Stored items from a collection:
———

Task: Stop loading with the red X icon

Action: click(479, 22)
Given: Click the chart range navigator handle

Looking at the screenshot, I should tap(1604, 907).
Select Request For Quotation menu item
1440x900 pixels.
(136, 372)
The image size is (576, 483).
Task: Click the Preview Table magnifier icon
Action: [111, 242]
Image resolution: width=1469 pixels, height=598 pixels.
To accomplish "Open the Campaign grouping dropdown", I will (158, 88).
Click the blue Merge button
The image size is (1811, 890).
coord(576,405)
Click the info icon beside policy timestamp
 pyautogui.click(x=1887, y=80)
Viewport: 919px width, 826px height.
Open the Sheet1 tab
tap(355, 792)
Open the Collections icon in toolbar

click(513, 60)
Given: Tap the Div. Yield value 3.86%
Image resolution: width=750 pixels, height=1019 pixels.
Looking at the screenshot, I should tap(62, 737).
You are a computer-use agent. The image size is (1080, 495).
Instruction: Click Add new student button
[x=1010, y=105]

———

**What is asked**: Please rewrite the listing above as a JSON list of strings, one string per line, leaving out blank lines.

**Task solution**:
[
  "Task: Stop loading with the red X icon",
  "Action: click(479, 22)",
  "Given: Click the chart range navigator handle",
  "Looking at the screenshot, I should tap(1604, 907).",
  "Select Request For Quotation menu item",
  "1440x900 pixels.",
  "(136, 372)",
  "The image size is (576, 483).",
  "Task: Click the Preview Table magnifier icon",
  "Action: [111, 242]",
  "Image resolution: width=1469 pixels, height=598 pixels.",
  "To accomplish \"Open the Campaign grouping dropdown\", I will (158, 88).",
  "Click the blue Merge button",
  "The image size is (1811, 890).",
  "coord(576,405)",
  "Click the info icon beside policy timestamp",
  " pyautogui.click(x=1887, y=80)",
  "Viewport: 919px width, 826px height.",
  "Open the Sheet1 tab",
  "tap(355, 792)",
  "Open the Collections icon in toolbar",
  "click(513, 60)",
  "Given: Tap the Div. Yield value 3.86%",
  "Image resolution: width=750 pixels, height=1019 pixels.",
  "Looking at the screenshot, I should tap(62, 737).",
  "You are a computer-use agent. The image size is (1080, 495).",
  "Instruction: Click Add new student button",
  "[x=1010, y=105]"
]